Characteristics of hospitals that participated in EMPACT
| Variables | Number |
| Geographic region | |
| Rural | 12 |
| Urban | 10 |
| Hospital grade | |
| Grade II | 15 |
| Grade III | 7 |
| Hospital type | |
| General hospital | 18 |
| TCM | 4 |
| Teaching hospital | |
| Yes | 3 |
| No | 19 |
| Hospital features | |
| Beds, median (25 %, 75 %) | 898 (500, 1600) |
| CCU | |
| Yes | 14 |
| No | 8 |
| Catheterisation centre | |
| Yes | 16 |
| No | 6 |
| ED features | |
| Annual visits, median (25%, 75 %) | 33 768 (13 017, 54 550) |
| Physician in ED 24/7 | |
| Yes | 22 |
| Computer system collecting clinical data | |
| Yes | 12 |
| No | 10 |
CCU, cardiac care unit; ED, emergency department; EMPACT, the Evaluation and Management of Patients with Acute ChesT pain in China; TCM, traditional Chinese medicine.

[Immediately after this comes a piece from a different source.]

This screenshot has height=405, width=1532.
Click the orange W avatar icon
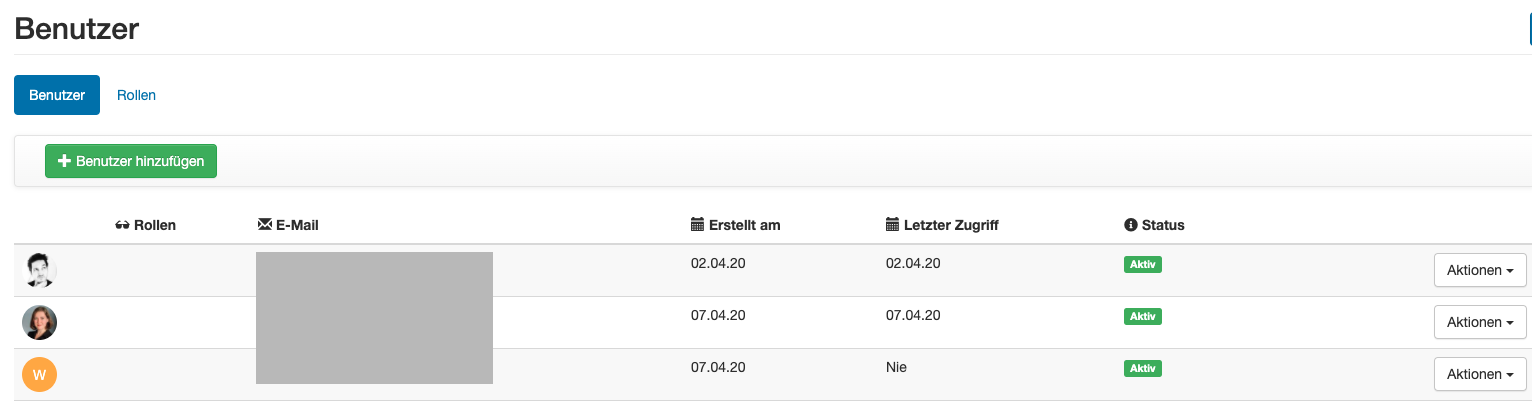coord(39,375)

Figure 2Consecutive enrolment flowchart. ACS, acute coronary syndrome; ED, emergency department.
Variables and performance measures to be collected
| Category | Elements |
| Demographics | Unique patient ID, sex, age, marital status, nationality, occupation, education, insurance payer, mode of arrival |
| Risk factors | Tobacco use, family history of premature CAD, diabetes, hypertension, hyperlipidaemia, renal insufficiency, chronic lung disease |
| Medical history | Angina, MI, catheterisation with stenosis ≥50%, revascularisation, heart failure, PAD, cerebrovascular events (stroke), use of aspirin within 7 days |
| Prehospital care | Time of symptoms onset, time of decision to seek physician, prehospital medication and ECG examination |
| ED presentation | Character of chief complaint, associated symptoms, time course of symptom complex, vital signs at time of presentation, evidence of heart failure, height, weight, time of arrival |
| Initial evaluation | Serial ECGs and timing, ECG interpretation, serial cardiac markers and timing, values of cardiac markers, estimated risk level, initial diagnostic impression |
| Further diagnostic testing | Stress testing, non-invasive angiogram, chest X-ray, UCG, diagnostic coronary angiography |
| Patient course | Medications given in ED, reperfusion therapies for ACS (thrombolysis, primary PCI and CABG surgery), triage in ED, costs in ED, triage after ED |
| Outcomes | MACE (death from all causes, non-fatal AMI, urgent revascularisation, stroke, cardiac arrest, cardiogenic shock), ED revisiting, rehospitalisation |
| Primary measures | The time to first ECG; receipt of troponin testing; receipt of primary reperfusion therapy for ST segment elevation ACS; provision of angiography for troponin-positive patients |
| Secondary measures | Receipt of non-invasive cardiac imaging tests for patients with suspected ACS, definite ACS, troponin-positive test and ischaemia in initial ECG; receipt of angiography for patients with suspected ACS, definite ACS and ischaemia in initial ECG; receipt of reperfusion therapy for patients with suspected ACS, definite ACS, troponin-positive test and ischaemia in initial ECG; hospital admission rate |
ACS, acute coronary syndrome; AMI, acute myocardial infarction; CABG, coronary artery bypass grafting; CAD, coronary artery disease; ED, emergency department; ID, identity document; MACE, major adverse cardiac event; MI, myocardial infarction; PAD, peripheral artery disease; PCI, percutaneous coronary intervention; UCG, ultrasonic cardiogram.